Vol. 18, No. 1 Week of January 06, 2013

Hilcorp picks up Swanson River pipeline

Nineteen-mile line moves crude to Nikiski; Tesoro will retain ownership of other Kenai Pipe Line Co. facilities related to refinery

By KRISTEN NELSON

Petroleum News

Hilcorp Alaska, which acquired Union Oil Company of California’s assets in Alaska’s Cook Inlet in 2011, and cut a deal with Marathon in 2012 for that company’s Cook Inlet assets, is adding to its Cook Inlet facilities with the acquisition of the pipeline which carries crude oil from the company’s Swanson River field to the Tesoro refinery at Nikiski.

Hilcorp Alaska and Kenai Pipe Line Co. have applied to the Regulatory Commission of Alaska for approval to transfer the 19-mile 8-inch crude oil pipeline to Hilcorp Alaska.

The Swanson River Oil Pipeline, part of the Kenai Pipe Line, or KPL, facilities, runs from the Soldotna Creek pumping station in the Swanson River field to a connection with facilities at KPL’s Nikiski Marine Terminal near the Tesoro refinery.

KPL is owned by Tesoro.

RCA said the historic use of the Swanson River Oil Pipeline has been to move Swanson River crude oil to Nikiski, a purpose for which the pipeline has been used for more than 50 years, and the anticipated use of the pipeline for the foreseeable future.

Hilcorp Alaska is the only producer at Swanson River and owns 100 percent of Swanson River production; its production accounts for all throughput on the pipeline, RCA said.

Throughput declining

Production from the Swanson River field has declined as the field has aged and throughput in the pipeline has also declined, the commission said.
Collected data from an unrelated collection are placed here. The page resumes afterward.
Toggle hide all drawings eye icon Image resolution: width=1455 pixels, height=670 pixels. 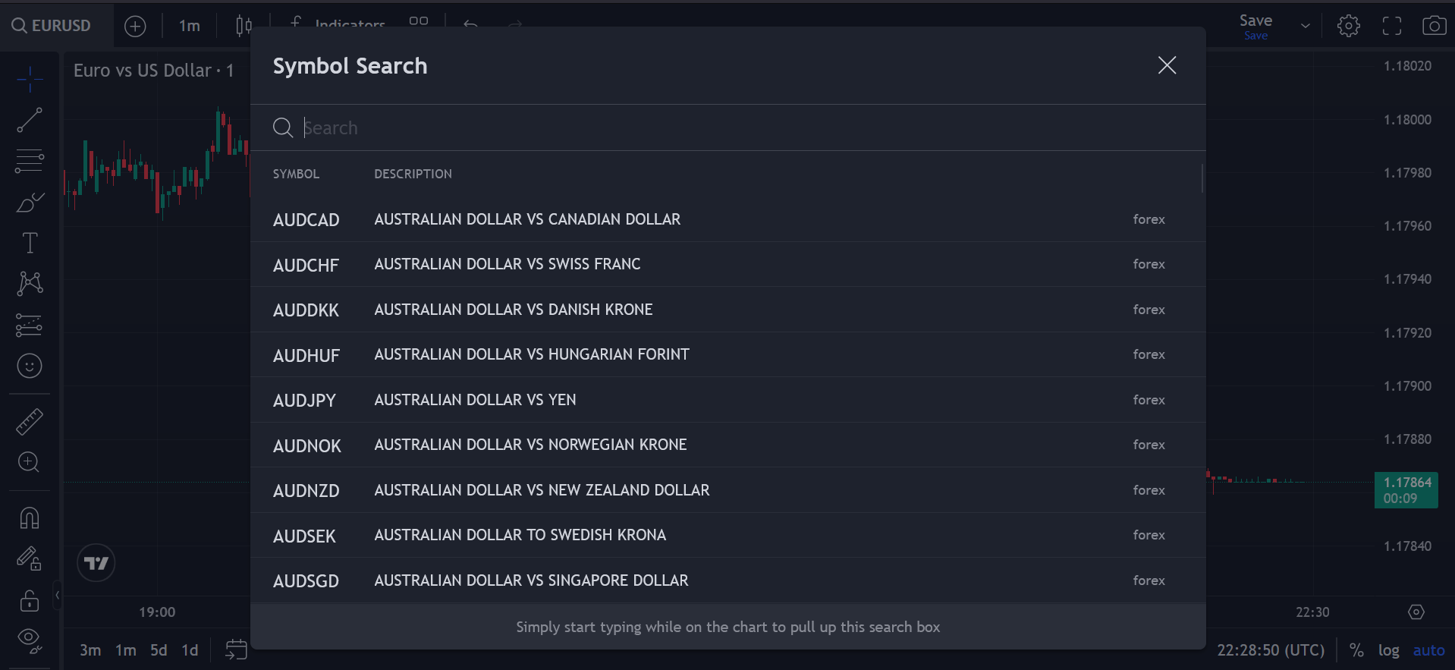[x=30, y=640]
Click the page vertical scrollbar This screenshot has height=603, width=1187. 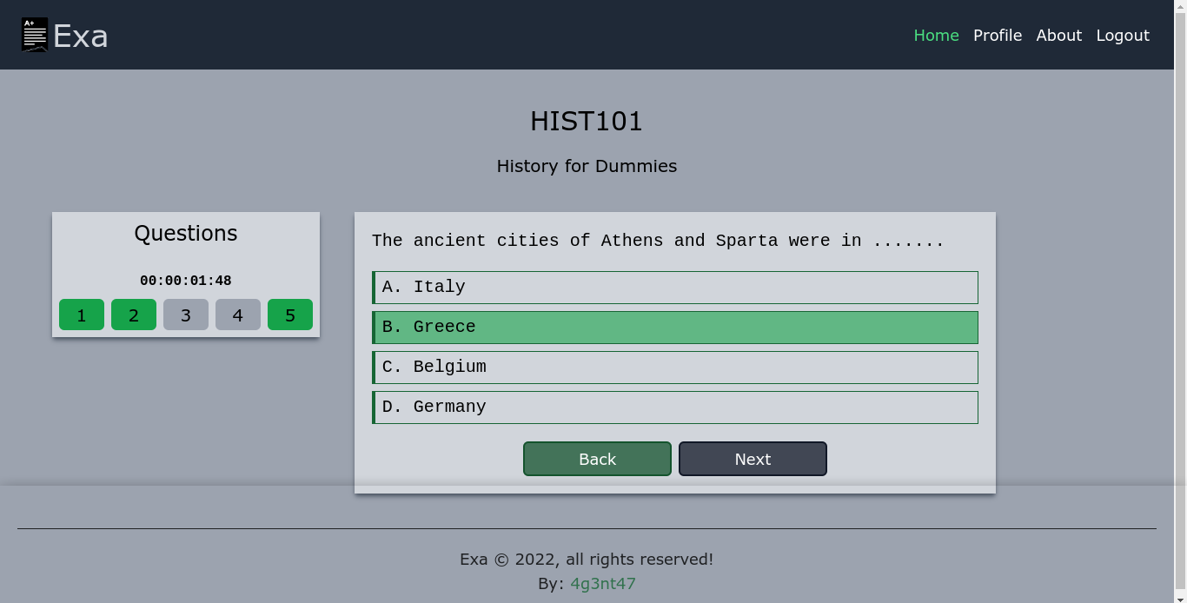pyautogui.click(x=1180, y=261)
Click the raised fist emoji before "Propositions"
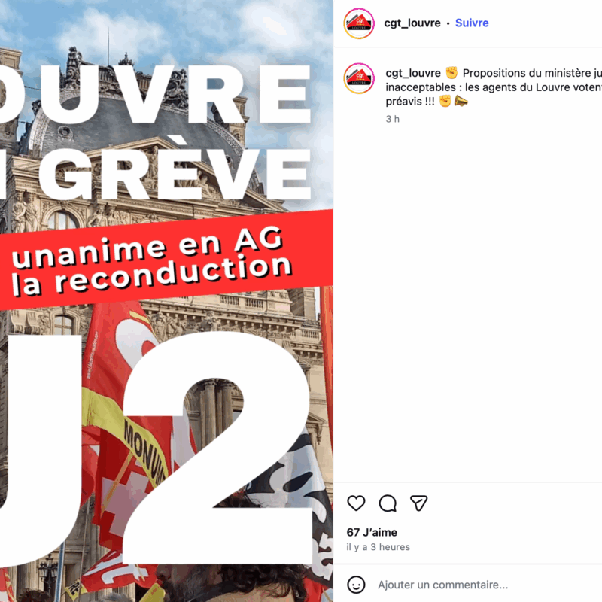 pyautogui.click(x=452, y=72)
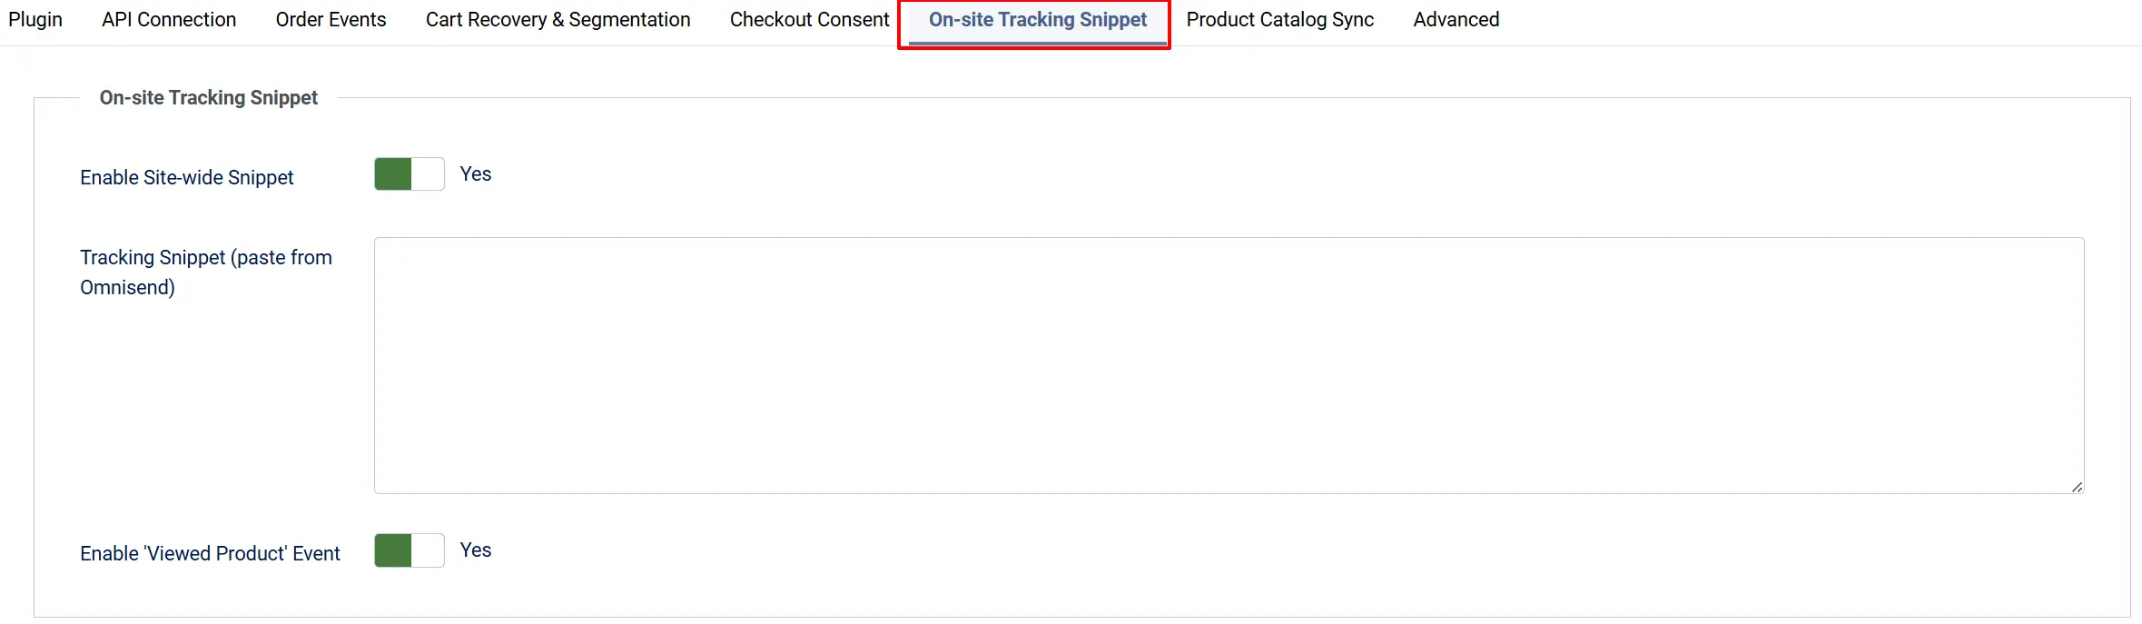This screenshot has width=2142, height=624.
Task: Switch to the API Connection tab
Action: tap(169, 20)
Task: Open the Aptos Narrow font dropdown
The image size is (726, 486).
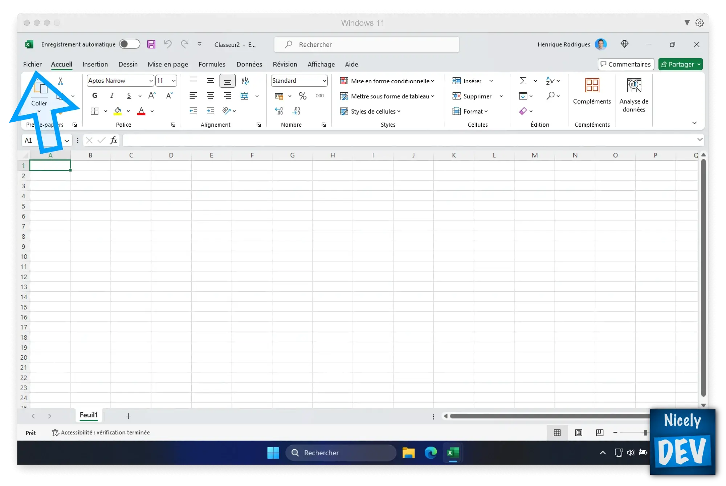Action: click(151, 81)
In the late 1980s throughput was some 15,000 barrels per day, but in 2012 it ranged from 400 to 1,000 bpd.

RCA said it is the only pipeline transportation from the Swanson River field, so its service remains important to Hilcorp, but as throughput declines, KPL has become less important to its owner, Tesoro, as Swanson River crude oil “now accounts for only a small portion of Tesoro’s refinery feedstock.”

As the pipeline has aged and throughput has declined, “KPL has found it to be no longer economic to operate and maintain the Pipeline or to meet the anticipated future financial requirements to maintain continued compliance with pipeline safety requirements,” the commission said, and no longer wishes to meet regulatory and financial obligations of operating and maintaining the line as a common carrier pipeline.

RCA said that KPL and Hilcorp believe Hilcorp, because of its ownership and operation of the Swanson River field, “is likely the only entity that would be both able and willing to own and operate the Pipeline today.”

KPL retaining other assets

KPL is not seeking to transfer its certificate of public convenience and necessity, because it intends to retain other regulated assets and continue to operate them, including 3.6 miles of 12-inch pipeline from Middle Ground Shoals to Nikiski and terminal facilities in the vicinity of the Nikiski refinery, including crude oil storage tanks and related piping, valves, pumps and facilities.

KPL is seeking to transfer ownership and operating authority for just the Swanson River Oil Pipeline.

The commission said it has already found Hilcorp Alaska “able and willing to operate both oil and gas pipelines under the Pipeline Act,” finds that continued operation of the Swanson River Oil Pipeline to transport crude oil from the Swanson River oil field “is required by the public interest” and has determined that approving the transfer of ownership from KPL to Hilcorp is in the public interest.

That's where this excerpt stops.